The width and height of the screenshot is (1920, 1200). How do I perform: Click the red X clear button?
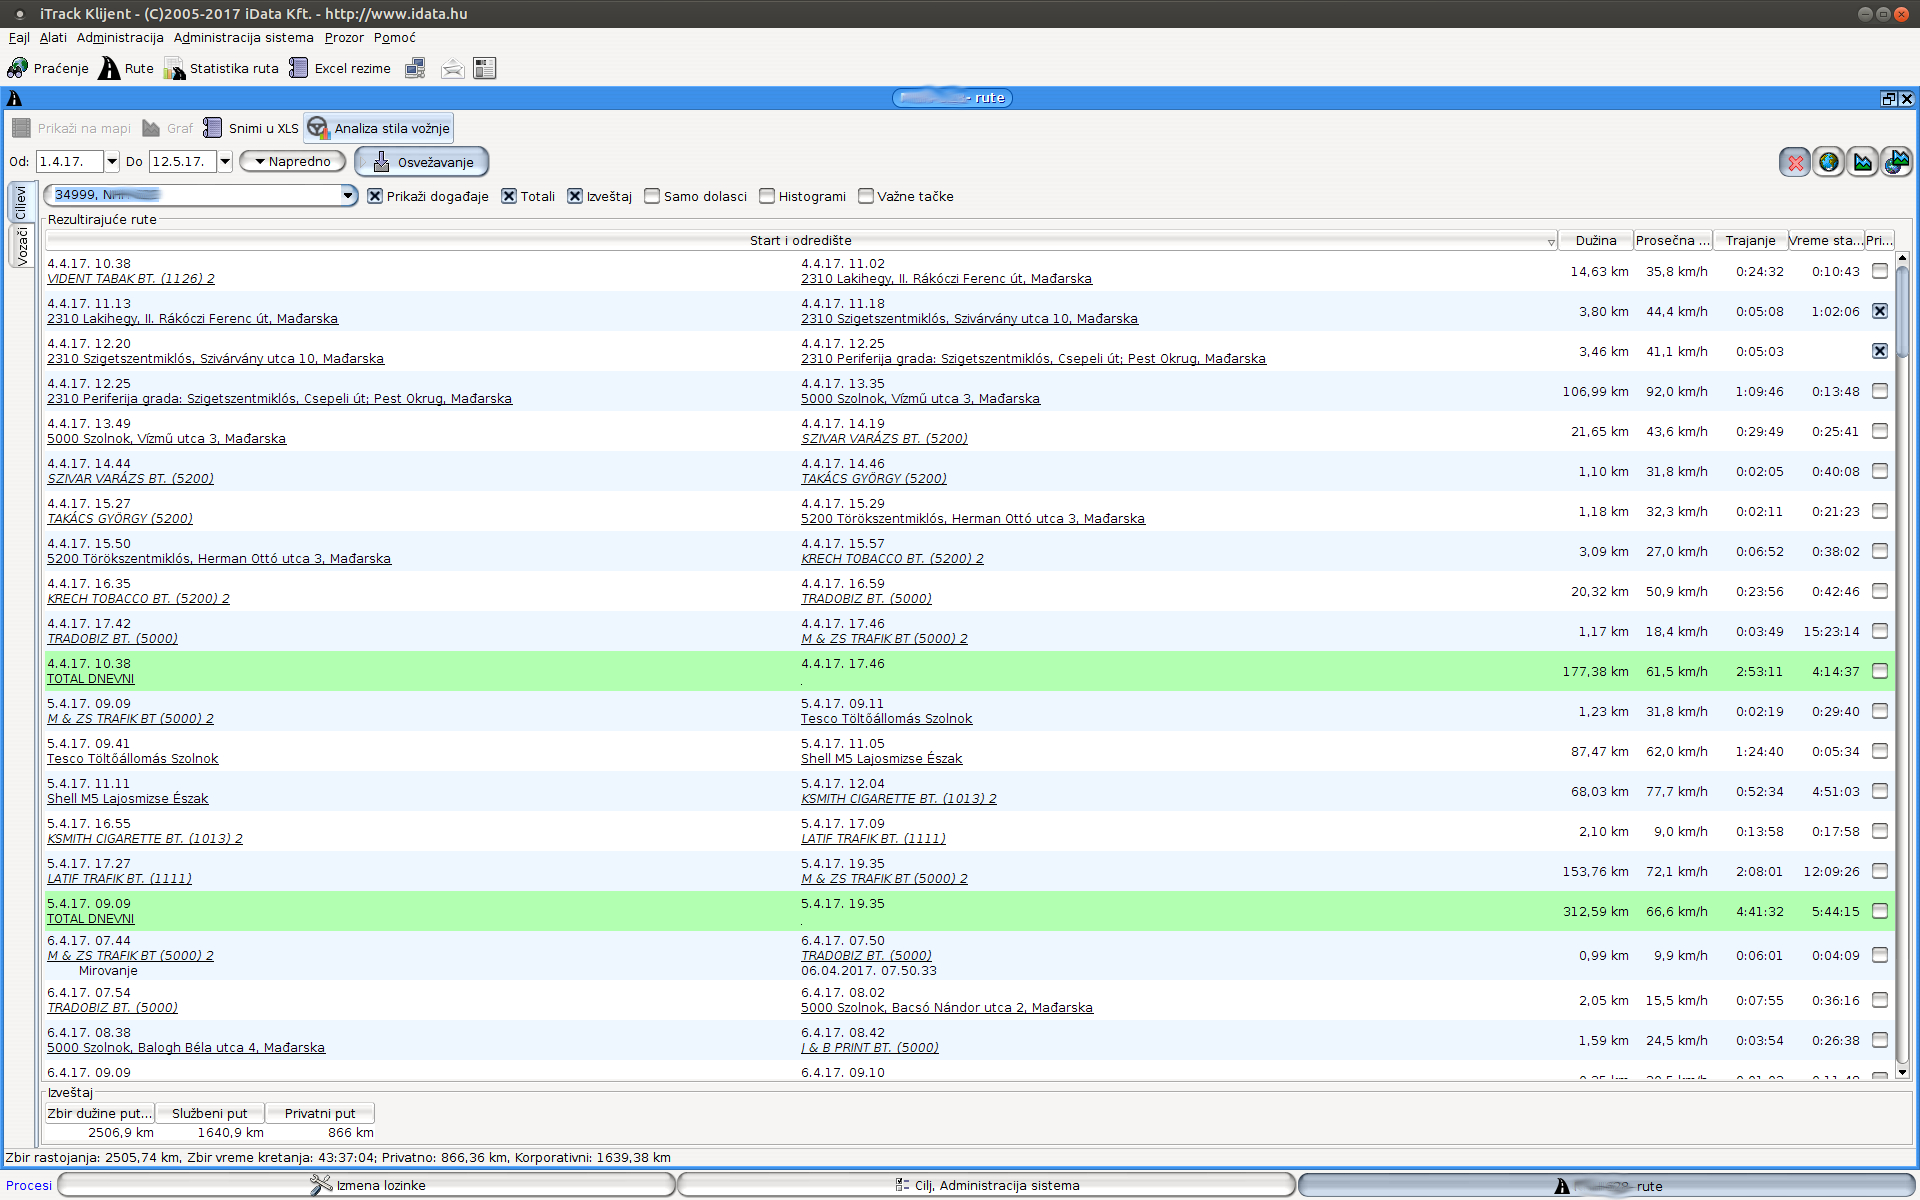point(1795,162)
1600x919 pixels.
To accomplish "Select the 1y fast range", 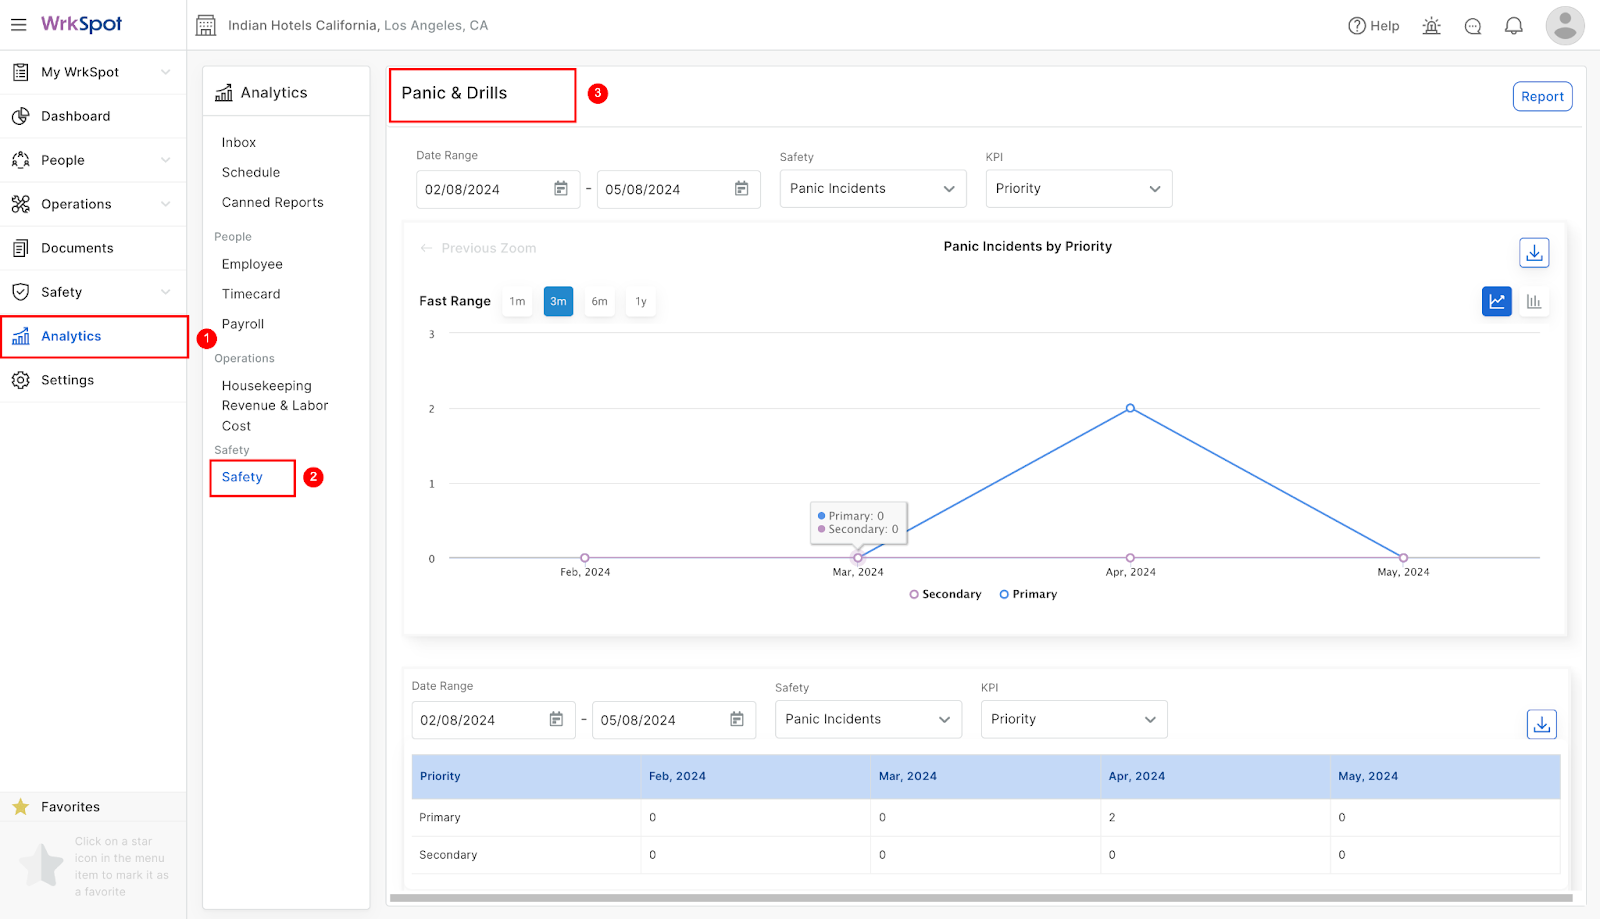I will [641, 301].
...
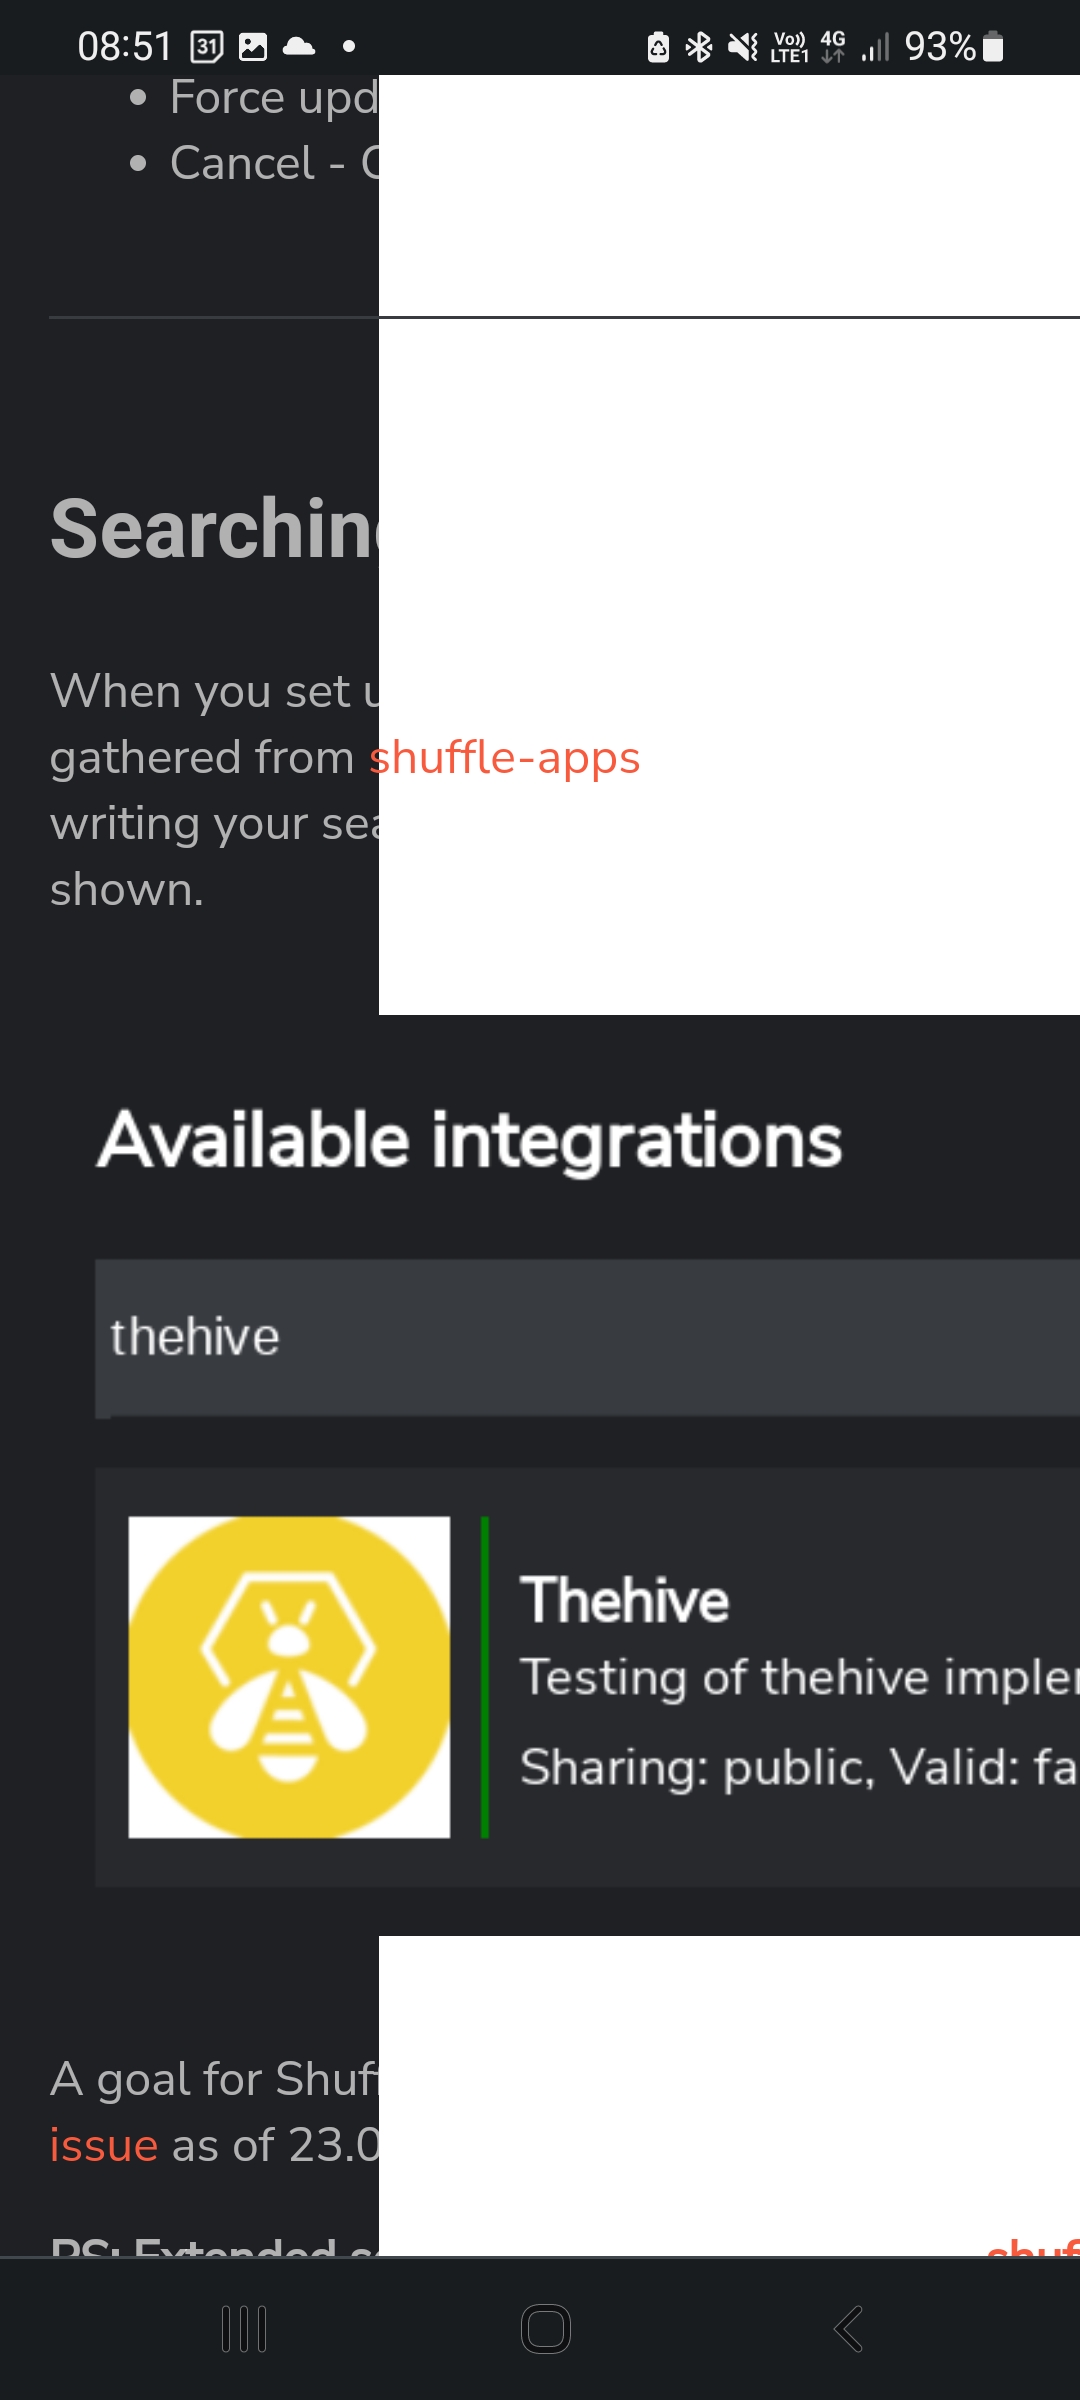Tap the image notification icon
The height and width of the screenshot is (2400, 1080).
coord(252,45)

_INSTRUCTION_. Starting at the line that contains "Tap the image notification icon" and ending after the line that contains "coord(252,45)", return those item lines verbatim, with the pictures left out.

_REPLY TO THE TASK_.
Tap the image notification icon
The height and width of the screenshot is (2400, 1080).
coord(252,45)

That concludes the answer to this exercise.